[Directions for this task] Your answer should be every line below that includes the word "agent".

[Excerpts from a dataset]
***
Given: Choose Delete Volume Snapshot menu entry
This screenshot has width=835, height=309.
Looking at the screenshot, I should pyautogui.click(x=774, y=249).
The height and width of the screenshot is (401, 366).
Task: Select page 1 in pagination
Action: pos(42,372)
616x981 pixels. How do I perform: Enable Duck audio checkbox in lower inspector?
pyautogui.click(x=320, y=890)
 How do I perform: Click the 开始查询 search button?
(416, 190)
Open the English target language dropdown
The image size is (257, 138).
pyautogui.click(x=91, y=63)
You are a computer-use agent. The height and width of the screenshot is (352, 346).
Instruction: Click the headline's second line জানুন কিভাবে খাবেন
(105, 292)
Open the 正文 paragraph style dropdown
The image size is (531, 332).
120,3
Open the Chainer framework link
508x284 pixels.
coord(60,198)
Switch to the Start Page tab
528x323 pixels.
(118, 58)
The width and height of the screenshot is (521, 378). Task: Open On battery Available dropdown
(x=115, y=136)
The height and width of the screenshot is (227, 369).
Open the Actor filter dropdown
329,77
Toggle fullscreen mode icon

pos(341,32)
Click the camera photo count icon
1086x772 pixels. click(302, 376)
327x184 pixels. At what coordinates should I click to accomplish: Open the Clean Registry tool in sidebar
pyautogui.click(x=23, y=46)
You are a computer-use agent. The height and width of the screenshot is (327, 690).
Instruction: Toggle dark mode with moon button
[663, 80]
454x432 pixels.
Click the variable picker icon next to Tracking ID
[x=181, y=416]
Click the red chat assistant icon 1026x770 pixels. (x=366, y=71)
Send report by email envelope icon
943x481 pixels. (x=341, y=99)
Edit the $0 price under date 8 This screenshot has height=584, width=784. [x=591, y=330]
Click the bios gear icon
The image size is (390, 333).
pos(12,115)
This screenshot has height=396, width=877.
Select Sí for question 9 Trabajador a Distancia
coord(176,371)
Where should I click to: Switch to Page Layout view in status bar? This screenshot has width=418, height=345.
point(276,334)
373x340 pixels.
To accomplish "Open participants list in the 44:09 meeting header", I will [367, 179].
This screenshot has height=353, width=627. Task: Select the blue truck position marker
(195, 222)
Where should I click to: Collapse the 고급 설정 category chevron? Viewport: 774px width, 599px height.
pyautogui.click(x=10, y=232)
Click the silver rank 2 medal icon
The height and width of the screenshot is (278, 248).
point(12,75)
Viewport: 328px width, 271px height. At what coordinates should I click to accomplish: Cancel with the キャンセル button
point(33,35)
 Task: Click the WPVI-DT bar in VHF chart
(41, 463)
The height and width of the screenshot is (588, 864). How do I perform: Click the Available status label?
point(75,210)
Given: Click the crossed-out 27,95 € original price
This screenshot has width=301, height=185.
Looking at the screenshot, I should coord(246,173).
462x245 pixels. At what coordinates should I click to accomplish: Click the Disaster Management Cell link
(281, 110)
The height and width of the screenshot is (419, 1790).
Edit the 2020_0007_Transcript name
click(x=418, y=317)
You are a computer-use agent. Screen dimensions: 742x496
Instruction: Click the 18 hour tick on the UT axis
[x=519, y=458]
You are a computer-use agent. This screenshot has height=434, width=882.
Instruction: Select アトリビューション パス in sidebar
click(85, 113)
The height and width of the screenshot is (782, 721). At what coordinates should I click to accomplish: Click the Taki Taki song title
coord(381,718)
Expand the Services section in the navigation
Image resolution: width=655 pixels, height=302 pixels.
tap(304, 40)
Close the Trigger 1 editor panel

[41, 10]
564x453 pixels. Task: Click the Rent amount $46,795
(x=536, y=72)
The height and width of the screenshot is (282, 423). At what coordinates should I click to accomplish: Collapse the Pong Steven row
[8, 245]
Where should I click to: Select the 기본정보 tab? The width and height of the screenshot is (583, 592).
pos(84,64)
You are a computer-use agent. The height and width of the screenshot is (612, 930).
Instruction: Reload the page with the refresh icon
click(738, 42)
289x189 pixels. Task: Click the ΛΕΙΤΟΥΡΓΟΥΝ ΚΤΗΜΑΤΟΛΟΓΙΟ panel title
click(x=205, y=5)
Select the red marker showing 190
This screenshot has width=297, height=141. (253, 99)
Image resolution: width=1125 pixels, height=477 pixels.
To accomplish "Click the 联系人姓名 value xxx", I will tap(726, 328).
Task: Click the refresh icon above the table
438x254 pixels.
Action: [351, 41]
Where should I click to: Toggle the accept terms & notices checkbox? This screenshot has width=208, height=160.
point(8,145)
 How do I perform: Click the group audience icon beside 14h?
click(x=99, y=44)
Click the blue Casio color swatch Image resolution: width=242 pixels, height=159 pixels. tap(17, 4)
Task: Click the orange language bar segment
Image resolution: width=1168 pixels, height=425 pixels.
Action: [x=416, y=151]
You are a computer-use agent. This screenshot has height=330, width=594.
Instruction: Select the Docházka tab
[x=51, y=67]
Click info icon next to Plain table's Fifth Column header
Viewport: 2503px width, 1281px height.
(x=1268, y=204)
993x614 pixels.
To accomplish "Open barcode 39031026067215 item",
***
[Exercise response]
You are a computer-use agent. The height and width of the screenshot is (352, 346).
You are a computer-use agent. The height and width of the screenshot is (327, 690).
You are a computer-use agent. Screen dimensions: 742x496
You are a computer-use agent. This screenshot has height=434, width=882.
You are a computer-use agent. The height and width of the screenshot is (612, 930).
You are a computer-use agent. This screenshot has height=330, width=594.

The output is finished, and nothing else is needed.